The new European General Data Protection Regulation (GDPR) comes into force on 25th May 2018. It’s a key date for businesses in the UK, large or small because compliance with the new stricter regulation is mandatory and fines are tougher than ever before.
It’s worth pointing out that the UK will continue to be committed to GDPR after we’ve left the European Union – Brexit will make no difference to the need for compliance. Any Data Protection Act that comes into force after Brexit will directly mirror GDPR provisions.
In a nutshell, GDPR comprises the following main provisions:
- Businesses who routinely process extensive personal information or large amounts of personal data must employ a Data Protection Officer (DPO) whose role it is to deal with any data protection queries and ensure compliance with GDPR.
- Individuals will have far greater rights about how businesses use their data. This may include the ‘right to be forgotten’ and have their data erased unless the company can show legal grounds for continued use.
- The new regulations will apply to any business processing personal data, including smaller businesses with less than 250 employees. Any data breach that impacts the rights of data subjects must be reported to the Information Commissioner’s Office (ICO) within 72 hours maximum.
- Failure to comply with data protection legislation currently carries a fine of up to £500,000 by the ICO but businesses in breach could be charged up to €20 million (or 4% of turnover) under GDPR. Businesses can be sued by individuals suffering as a result of data mismanagement.
Is GDPR relevant for your business?
GDPR is built around two key principles. It is designed to give people more control over their own personal data, and it simplifies and unifies regulations for businesses across the European Union (EU). The provisions will apply to any business that processes personal data of EU citizens including customer, supplier, partner and staff.
If your company collects and deals with such data on a regular basis, whether it’s from your mobile phone, on a spreadsheet, a computer network or in a cloud-based CMS, you’ll need to comply with GDPR. If you’re not sure about your company’s situation, or how to go about becoming compliant, you should take advice from an experienced IT lawyer.
As a small business, it’s worth going through the checklist below to make sure you’ve taken account of all types of data subjects, including past and present employees, suppliers and customers, whose data you’re collecting, storing and using.
- You must demonstrate an understanding of the type of personal data you hold, how it is collected, how it is being used and where it is going. This includes name, contact information, bank details, email and web addresses and images, as well as sensitive or special data such as religious beliefs or health details
- Are you relying on consent to process the data, for example as part of your marketing campaigns? If so, these activities may become more difficult because, under GDPR, consent must be clear, specific and explicit.
- In order to be GDPR compliant, you will need to show that robust security measures and policies are in place. Review your internal processes and systems and consider the broad use of encryption as an added layer of data security.
- Subject access right under GDPR will give citizens the right of access to all their personal data, correct mistakes, prohibit their use in some circumstances, or ask for their data to be deleted. Access requests must be dealt with within a 1-month timeframe, so make sure you have sufficient resources in place.

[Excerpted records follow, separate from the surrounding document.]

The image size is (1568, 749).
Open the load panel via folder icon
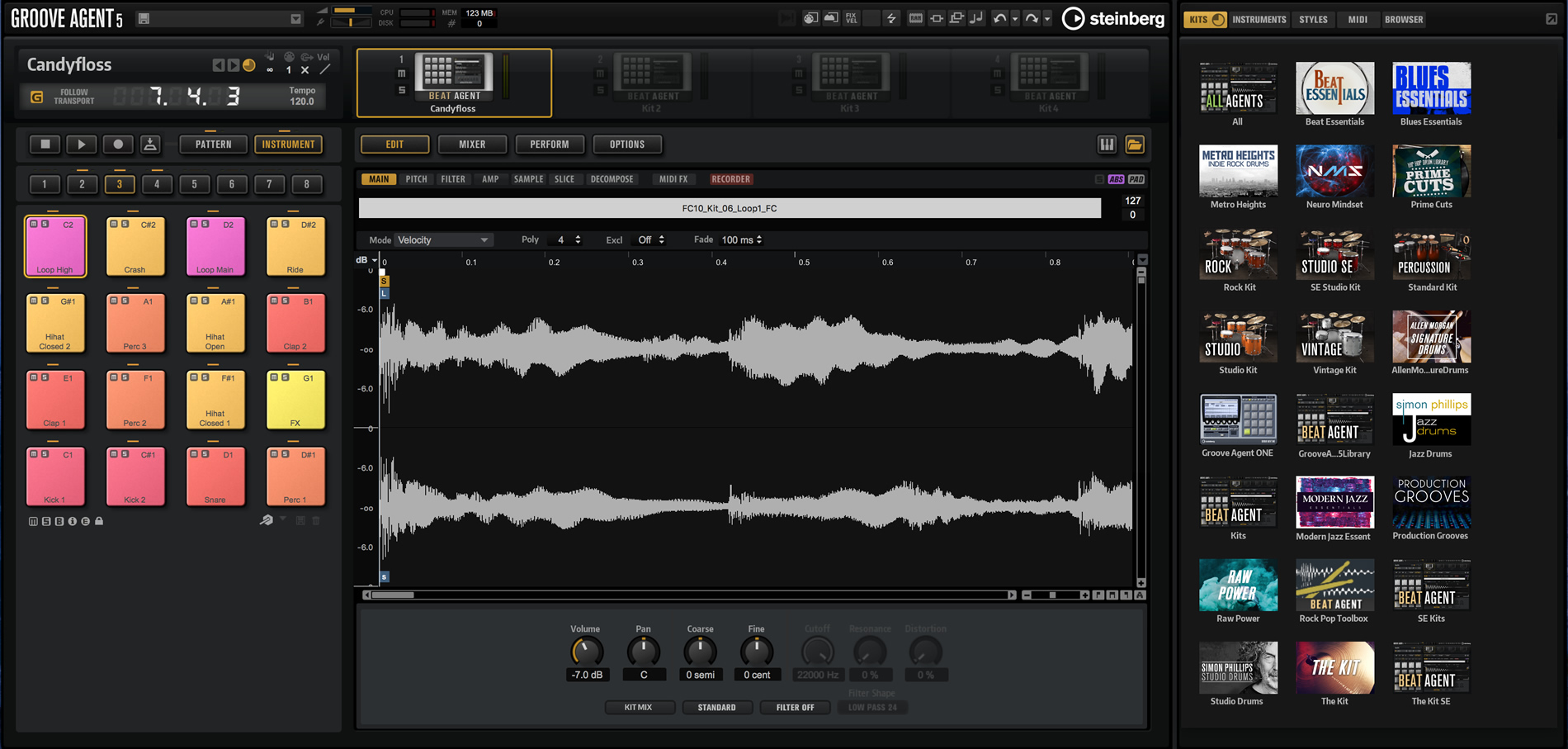point(1135,145)
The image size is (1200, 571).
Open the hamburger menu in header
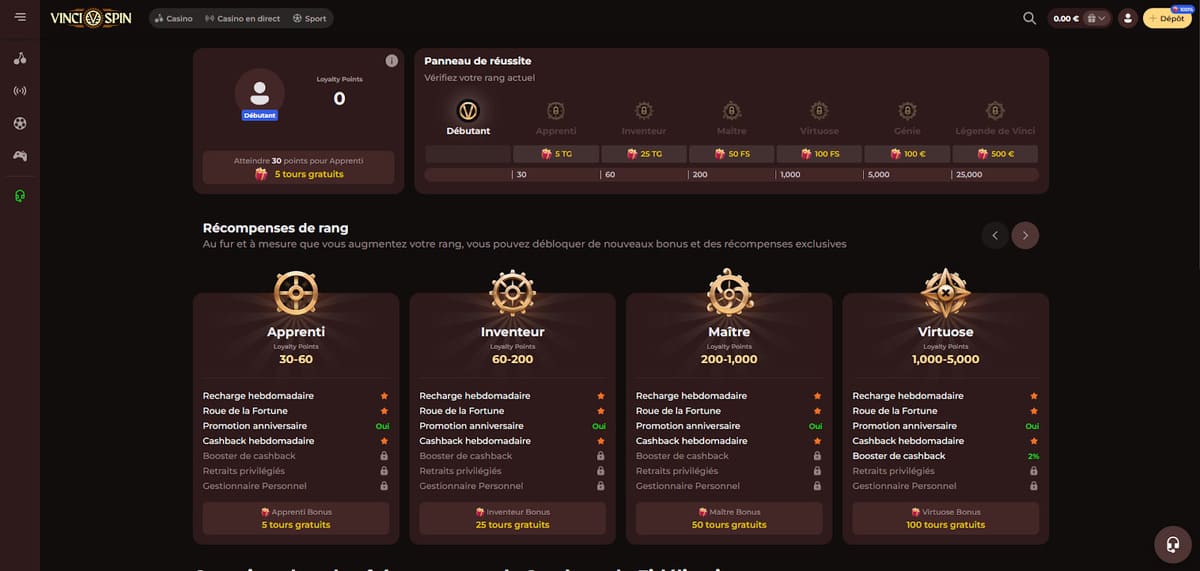click(20, 18)
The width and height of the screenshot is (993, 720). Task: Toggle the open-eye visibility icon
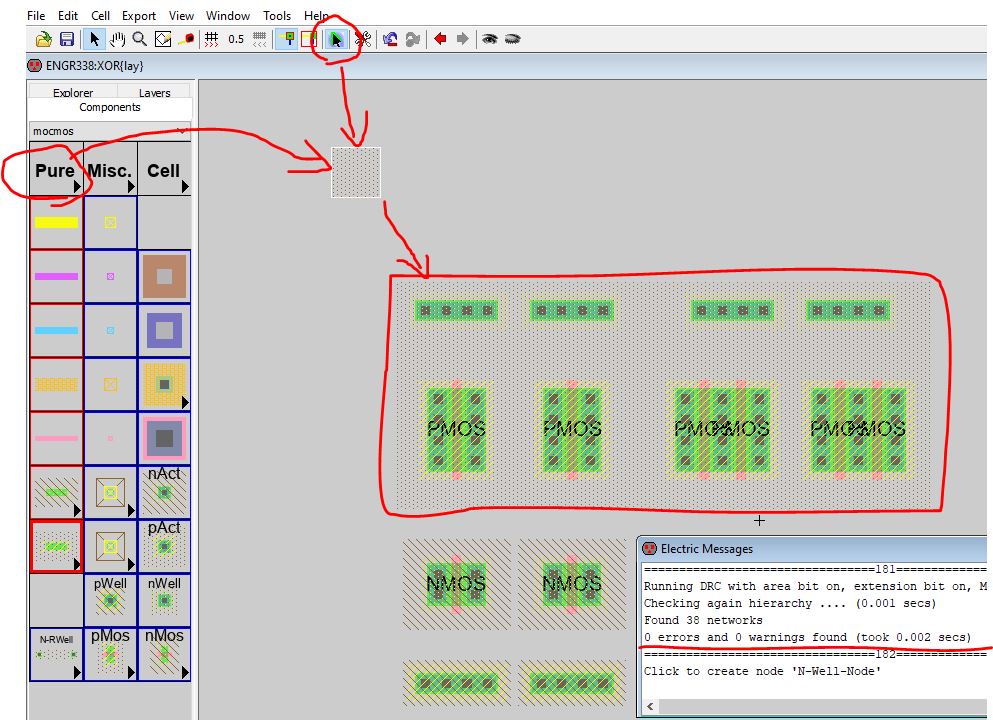point(489,39)
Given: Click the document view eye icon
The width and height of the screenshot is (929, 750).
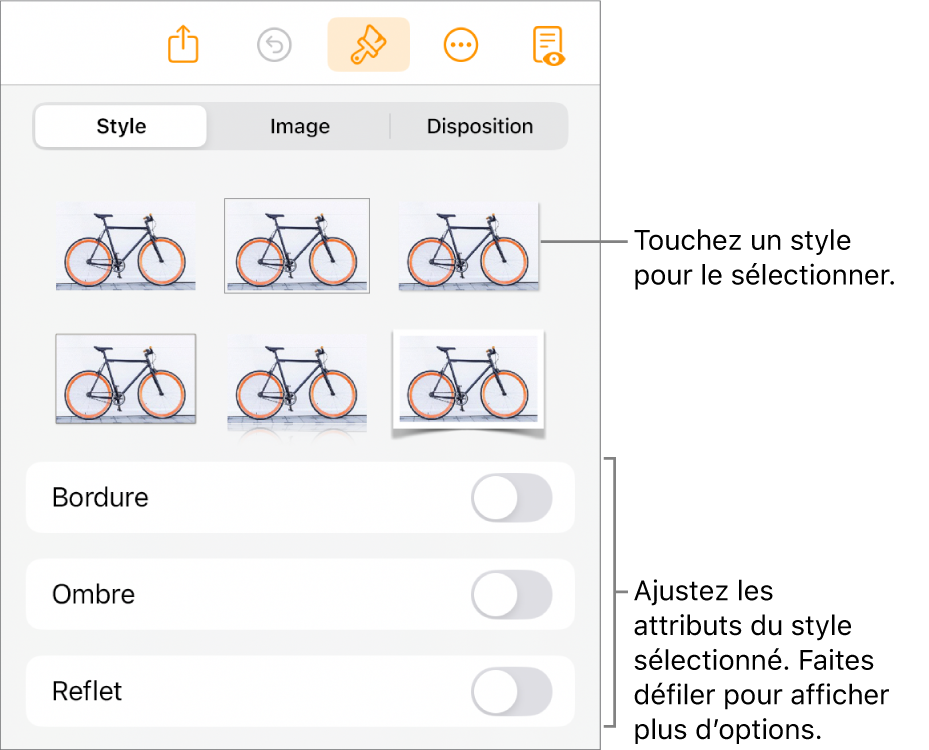Looking at the screenshot, I should [x=548, y=46].
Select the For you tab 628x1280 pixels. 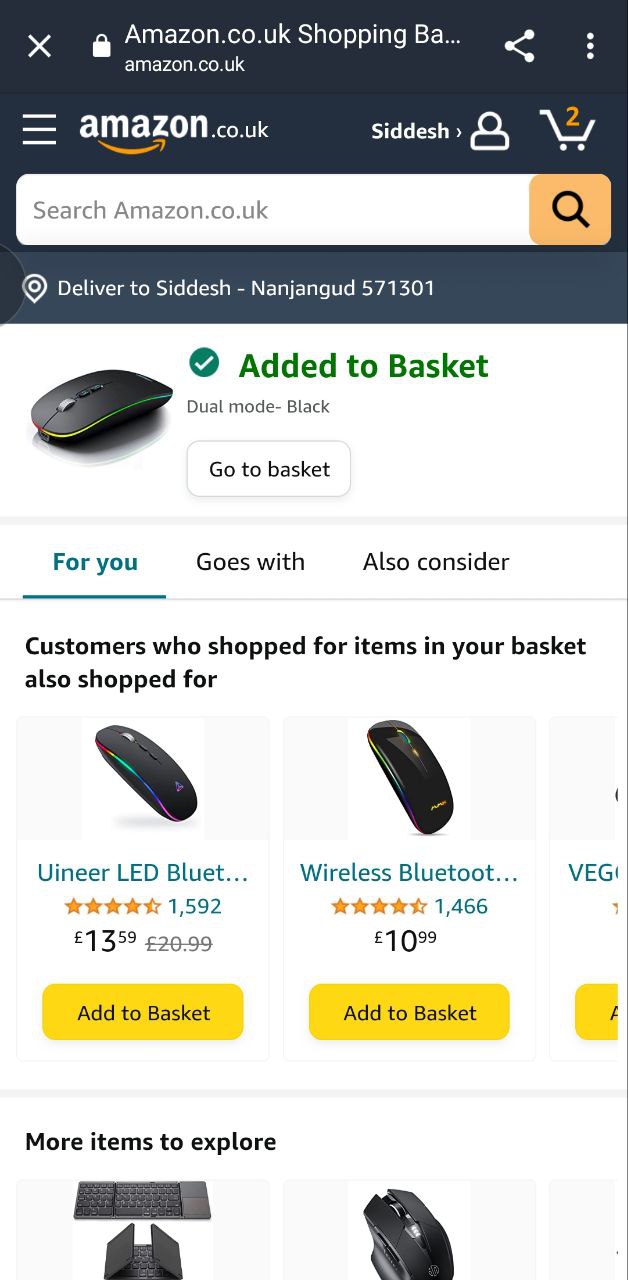coord(95,562)
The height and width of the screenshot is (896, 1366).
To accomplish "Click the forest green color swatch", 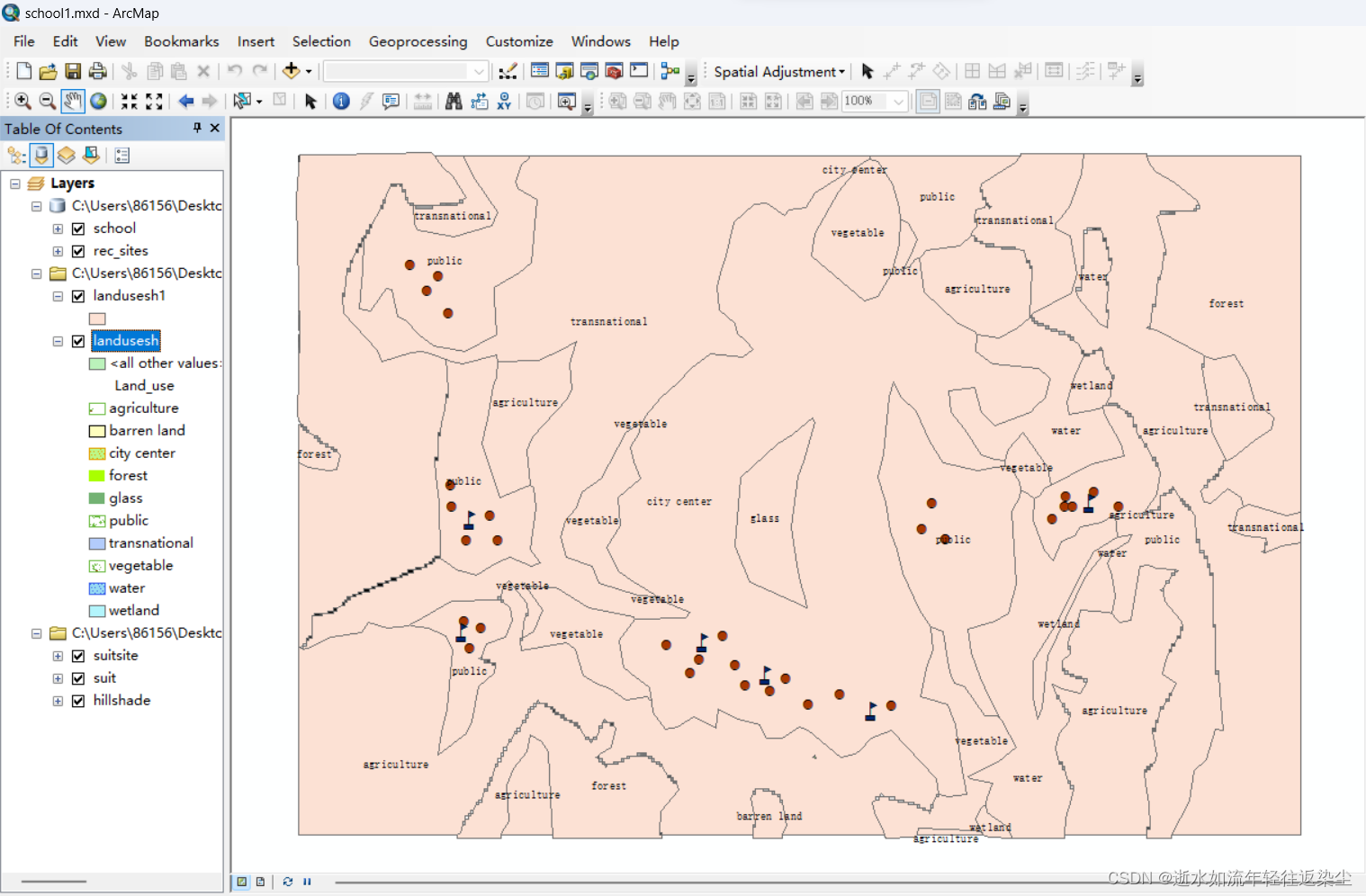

- Make sure your staff are trained to recognise and report data breaches as soon as they occur. Where necessary, build up or reinforce your internal processes including staff responsible for data protection compliance.
- Carry out due diligence on your supply chain and ensure that your suppliers and contractors are GDPR compliant too, if necessary by reviewing contract terms. This will protect your business from any adverse effect arising from data breaches occurring elsewhere.
- Check whether you are required to employ a DPO. Many small businesses will be exempt from this requirement unless your core activity revolves around ‘regular or systematic monitoring of data subjects on a large scale’ or ‘processing large volumes of special category data’.
While it may seem onerous to have to review your systems and process in order to comply with the new legislation, you can view GDPR as an opportunity to shore up your competitive advantage, adding value to your business.
If you can convey the message that data protection is important to your business, that GDPR compliance is not merely an inconvenience but that you take the personal data you hold extremely seriously, your company will earn market trust and respect. No-one likes having their personal data lost or stolen, damaged or abused. The way you handle yourself with integrity may well give you a unique selling point.